The move comes after the Adelanto Elementary School District board of education voted 5-0 after a three-hour debate late Wednesday night to reject the petition from the Desert Trails Parents Union for the second time in as many months.

The board again found the petition did not have sufficient valid signatures to meet the required 50 percent threshold, falling short by two signatures.

The district dismissed signatures of parents whose children who had left Desert Trails Elementary School since January, parents who rescinded their signatures in writing and by phone, parents who were not legal guardians or who had no comparison signature on file at the school.

Parents and their supporters said they disputed a number of those invalidations, especially after they found evidence of forgery on six signature withdrawal forms after the petition was turned in the first time in January. That evidence has been turned over to the San Bernardino County District Attorney.

Parent union organizer Doreen Diaz said she was outraged that the district continued to count about 64 rescissions after a random sampling revealed fraud. The district only discounted the six where proof appeared conclusive.

"I don't understand their logic," she said. "We're not going to give up until our children get the education they deserve."

District Assistant Superintendent Ross Swearingen said the district adhered to the law. "We played by the regulations that were presented to us," he said, adding that a legal challenge by the parents union was expected.

Under the 2010 law, if more than half the parents at a low performing school sign a petition requesting far-reaching reforms such as conversion to a charter school or even closing a school, the district is obligated to comply.

But the law is proving tricky to enforce as school districts and teachers unions have balked at the parent petitions. "Defenders of the status quo do not cede power easily," said Ben Austin, executive director of Parent Revolution, the nonprofit spearheading the parent trigger movement.

In the first case in Compton, the petition ended up in court where parents lost on a technicality. A court battle now also looms in Adelanto, located about 90 miles northeast of Los Angeles, the second time the law has been used.

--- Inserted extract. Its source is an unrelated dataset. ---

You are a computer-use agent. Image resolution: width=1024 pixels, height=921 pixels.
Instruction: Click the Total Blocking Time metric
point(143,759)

"We tried to avoid litigation," said lawyer Mark Holscher at a press conference at the Los Angeles law office of Kirkland & Ellis, which is representing the parents free of charge. "But the district has done everything to invalidate this. We're going to pursue this as far as it needs to be pursued."

In the meantime, the district is implementing its own reform plan at the school, where less than half the students rank as proficient in reading and math.

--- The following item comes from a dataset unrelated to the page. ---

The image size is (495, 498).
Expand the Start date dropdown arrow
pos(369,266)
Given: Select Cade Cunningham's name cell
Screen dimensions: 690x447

The Program Improvement Plan, which will lengthen the school day by 30 minutes among other reforms, will be rolled out in September, Swearingen said.

Administrators are currently gathering teacher and parent input. If teachers do not agree to the reforms, they will be transferred.

"We feel we're on the right path," Swearingen said. "It'll be a good reform model."

But Diaz said the school has been classified as failing for the last six years.

"What makes us think they're going to do it now?" she said. "I can't just sit here and hope they're going to do it."